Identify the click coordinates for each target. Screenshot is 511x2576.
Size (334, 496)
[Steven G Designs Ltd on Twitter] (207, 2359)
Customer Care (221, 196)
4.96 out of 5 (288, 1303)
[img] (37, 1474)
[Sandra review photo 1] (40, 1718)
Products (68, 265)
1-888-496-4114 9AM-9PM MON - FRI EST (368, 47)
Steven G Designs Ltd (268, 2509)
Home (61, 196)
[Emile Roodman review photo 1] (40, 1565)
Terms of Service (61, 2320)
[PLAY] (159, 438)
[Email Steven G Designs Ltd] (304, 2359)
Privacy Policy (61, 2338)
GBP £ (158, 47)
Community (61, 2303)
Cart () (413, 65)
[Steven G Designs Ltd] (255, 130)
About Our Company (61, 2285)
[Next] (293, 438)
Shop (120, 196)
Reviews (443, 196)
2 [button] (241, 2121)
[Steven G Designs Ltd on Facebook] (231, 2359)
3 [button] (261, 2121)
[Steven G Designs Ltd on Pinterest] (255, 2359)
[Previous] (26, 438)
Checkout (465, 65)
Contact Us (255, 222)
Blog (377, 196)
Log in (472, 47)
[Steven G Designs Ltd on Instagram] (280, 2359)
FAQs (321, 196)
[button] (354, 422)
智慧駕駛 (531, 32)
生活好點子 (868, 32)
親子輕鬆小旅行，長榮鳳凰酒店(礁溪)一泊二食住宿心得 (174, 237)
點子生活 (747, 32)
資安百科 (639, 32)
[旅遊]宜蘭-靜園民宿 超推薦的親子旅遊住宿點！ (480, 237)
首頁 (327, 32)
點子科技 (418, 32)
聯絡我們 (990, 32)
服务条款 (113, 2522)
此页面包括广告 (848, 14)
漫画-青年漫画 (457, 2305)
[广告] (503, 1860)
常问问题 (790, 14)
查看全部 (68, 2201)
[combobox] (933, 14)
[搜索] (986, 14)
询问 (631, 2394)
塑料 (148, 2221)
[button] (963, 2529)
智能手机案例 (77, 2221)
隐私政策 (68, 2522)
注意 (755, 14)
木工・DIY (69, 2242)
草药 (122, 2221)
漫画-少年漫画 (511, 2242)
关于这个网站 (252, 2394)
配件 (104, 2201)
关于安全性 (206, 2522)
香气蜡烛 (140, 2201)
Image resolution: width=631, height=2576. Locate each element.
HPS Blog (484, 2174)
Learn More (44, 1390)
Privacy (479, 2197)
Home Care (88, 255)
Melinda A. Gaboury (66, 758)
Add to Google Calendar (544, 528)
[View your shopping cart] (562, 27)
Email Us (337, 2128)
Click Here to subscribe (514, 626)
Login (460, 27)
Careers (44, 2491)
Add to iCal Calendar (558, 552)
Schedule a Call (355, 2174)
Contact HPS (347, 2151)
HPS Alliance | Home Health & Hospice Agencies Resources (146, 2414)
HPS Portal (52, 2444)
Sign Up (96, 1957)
****************
§ **Aim of the exercise**:
The full listing must come back exactly as given.

§ **Output for this exercise**:
Identify the click coordinates for each target. Screenshot is 511x2576.
Size (334, 496)
[Steven G Designs Ltd on Twitter] (207, 2359)
Customer Care (221, 196)
4.96 out of 5 (288, 1303)
[img] (37, 1474)
[Sandra review photo 1] (40, 1718)
Products (68, 265)
1-888-496-4114 9AM-9PM MON - FRI EST (368, 47)
Steven G Designs Ltd (268, 2509)
Home (61, 196)
[Emile Roodman review photo 1] (40, 1565)
Terms of Service (61, 2320)
[PLAY] (159, 438)
[Email Steven G Designs Ltd] (304, 2359)
Privacy Policy (61, 2338)
GBP £ (158, 47)
Community (61, 2303)
Cart () (413, 65)
[Steven G Designs Ltd] (255, 130)
About Our Company (61, 2285)
[Next] (293, 438)
Shop (120, 196)
Reviews (443, 196)
2 [button] (241, 2121)
[Steven G Designs Ltd on Facebook] (231, 2359)
3 [button] (261, 2121)
[Steven G Designs Ltd on Pinterest] (255, 2359)
[Previous] (26, 438)
Checkout (465, 65)
Contact Us (255, 222)
Blog (377, 196)
Log in (472, 47)
[Steven G Designs Ltd on Instagram] (280, 2359)
FAQs (321, 196)
[button] (354, 422)
智慧駕駛 (531, 32)
生活好點子 (868, 32)
親子輕鬆小旅行，長榮鳳凰酒店(礁溪)一泊二食住宿心得 (174, 237)
點子生活 (747, 32)
資安百科 (639, 32)
[旅遊]宜蘭-靜園民宿 超推薦的親子旅遊住宿點！ (480, 237)
首頁 (327, 32)
點子科技 (418, 32)
聯絡我們 (990, 32)
服务条款 (113, 2522)
此页面包括广告 (848, 14)
漫画-青年漫画 (457, 2305)
[广告] (503, 1860)
常问问题 (790, 14)
查看全部 (68, 2201)
[combobox] (933, 14)
[搜索] (986, 14)
询问 (631, 2394)
塑料 (148, 2221)
[button] (963, 2529)
智能手机案例 (77, 2221)
隐私政策 (68, 2522)
注意 (755, 14)
木工・DIY (69, 2242)
草药 (122, 2221)
漫画-少年漫画 (511, 2242)
关于这个网站 (252, 2394)
配件 (104, 2201)
关于安全性 (206, 2522)
香气蜡烛 (140, 2201)
Image resolution: width=631, height=2576. Locate each element.
HPS Blog (484, 2174)
Learn More (44, 1390)
Privacy (479, 2197)
Home Care (88, 255)
Melinda A. Gaboury (66, 758)
Add to Google Calendar (544, 528)
[View your shopping cart] (562, 27)
Email Us (337, 2128)
Click Here to subscribe (514, 626)
Login (460, 27)
Careers (44, 2491)
Add to iCal Calendar (558, 552)
Schedule a Call (355, 2174)
Contact HPS (347, 2151)
HPS Alliance | Home Health & Hospice Agencies Resources (146, 2414)
HPS Portal (52, 2444)
Sign Up (96, 1957)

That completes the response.